Using Dask DataFrames in Dataiku#

This article introduces distributed data manipulation in Dataiku using Dask DataFrames.
Specifically, it illustrates how to:

Deploy a Dask Cluster on a Dataiku-managed Elastic AI cluster.
Natively read a Dataiku dataset as a Dask DataFrame (i.e., without an intermediate step as a Pandas DataFrame).
Perform distributed, parallelized computations on the Dask DataFrame.

Pre-requisites#

Dataiku-managed Elastic AI cluster
A code environment with a Python version supported by Docker Dask (which at the time of writing are 3.10, 3.11, and 3.12) and with the following packages:
```
dask[distributed]
pyarrow
s3fs
```

Note

The code environment only needs to be built locally, i.e., containerized execution support is not required.

Deploying a Dataiku-managed Elastic AI cluster#

Before deploying the Dask Cluster, a Dataiku administrator must deploy a Dataiku-managed Elastic AI cluster.

A few things to keep in mind about the Elastic AI Cluster:

Dataiku recommends creating a dedicated nodegroup to host the Dask Cluster; the nodegroup can be static or auto-scale.
Dataiku recommends that each cluster node have at least 32 GB RAM for typical data processing workloads.

Deploying a Dask Cluster#

The procedure to deploy a Dask Cluster onto a Dataiku-managed Elastic AI cluster is as follows.

Important

Note that this procedure requires Dataiku Administrator privileges.

Install this plugin.
Navigate to the “Macros” section of a Dataiku project, search for the “Dask” macros, and select the “Start Dask Cluster” macro.
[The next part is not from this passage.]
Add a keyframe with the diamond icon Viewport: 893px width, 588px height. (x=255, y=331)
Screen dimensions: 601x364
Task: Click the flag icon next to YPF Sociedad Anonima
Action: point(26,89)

Figure 1.1 – Macros for Dask#
Fill in the macro fields, keeping in mind the following information:
- Dask image tag: this should be a valid tag from Dask’s Docker Registry; the Python version of the image tag should match the Python version of the Dataiku code environment created in the pre-requisites section.
- The CPU / memory request should be at least 1 CPU / 2GB RAM per worker.
- The total worker resources should fit within the Elastic AI Cluster’s default nodegroup.
Run the macro.

Figure 1.2 – Start macro#
Once the “Start Dask Cluster” macro is complete, run the “Inspect Dask Cluster” macro; this retrieves the Dask Cluster deployment status and provides the Dask Cluster endpoint once the cluster is ready.

Figure 1.3 – Inspect Dask Cluster#
Optionally, set up a port forwarding connection to the Dask Dashboard using the “Dask Dashboard Port-Forward” macro.
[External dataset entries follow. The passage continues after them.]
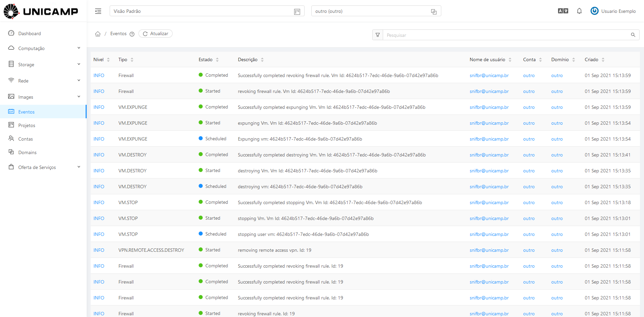The image size is (644, 317).
Task: Click the notification bell icon
Action: (579, 11)
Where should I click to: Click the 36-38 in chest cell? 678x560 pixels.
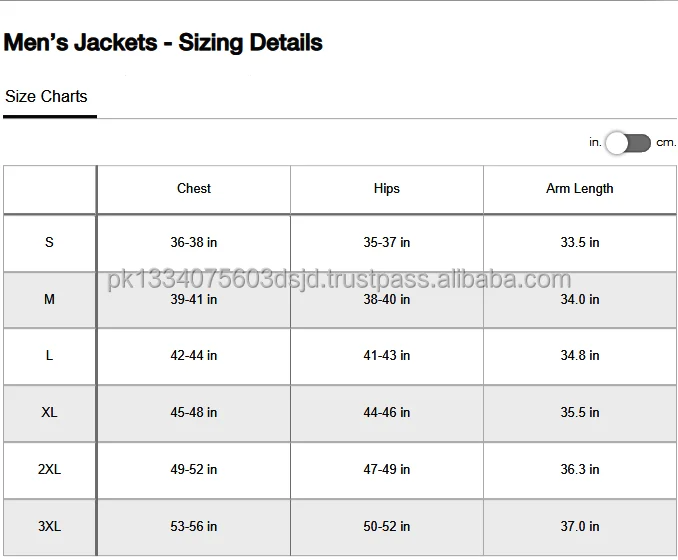click(194, 243)
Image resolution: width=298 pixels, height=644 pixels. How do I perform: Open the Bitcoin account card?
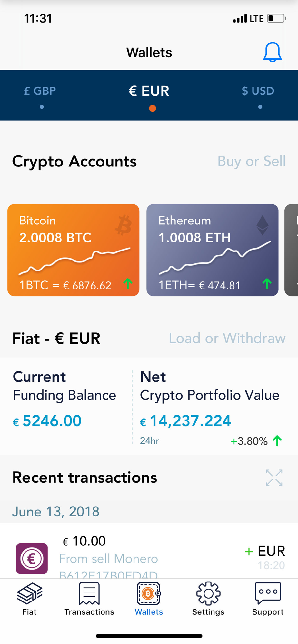74,250

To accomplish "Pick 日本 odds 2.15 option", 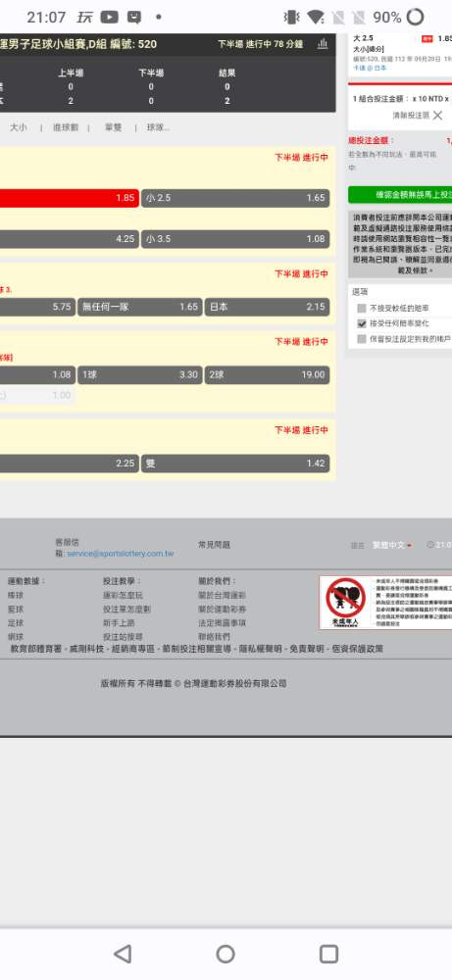I will point(267,307).
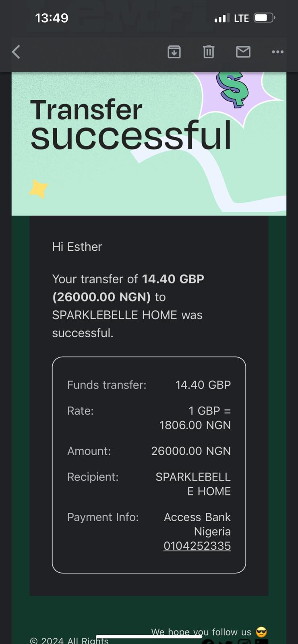298x644 pixels.
Task: Tap the "We hope you follow us" text
Action: [x=201, y=632]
Figure 1.4 – Dask Dashboard Port-Forward#

The Dask Dashboard will then be accessible at http://\<Dataiku instance domain>:8787 while the macro is running.

If everything goes well, you should end up with something similar to:

Figure 1 -- Dask cluster is up and running — Figure 1: Dask cluster is up and running#

Important

Note that this procedure requires SSH access to the Dataiku server.
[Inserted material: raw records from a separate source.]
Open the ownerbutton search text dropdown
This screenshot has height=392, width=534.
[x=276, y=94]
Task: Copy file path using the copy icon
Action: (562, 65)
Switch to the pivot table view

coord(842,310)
SSH onto the Dataiku server and switch to the dssuser.
Point kubectl to the kubeconfig of the Elastic AI cluster onto which the Dask Cluster will be deployed:
```
export KUBECONFIG=/PATH/TO/DATADIR/clusters/<cluster name>/exec/kube_config
```
where /PATH/TO/DATADIR is the path to Dataiku’s data directory, and <cluster name> is the name of the Elastic AI cluster.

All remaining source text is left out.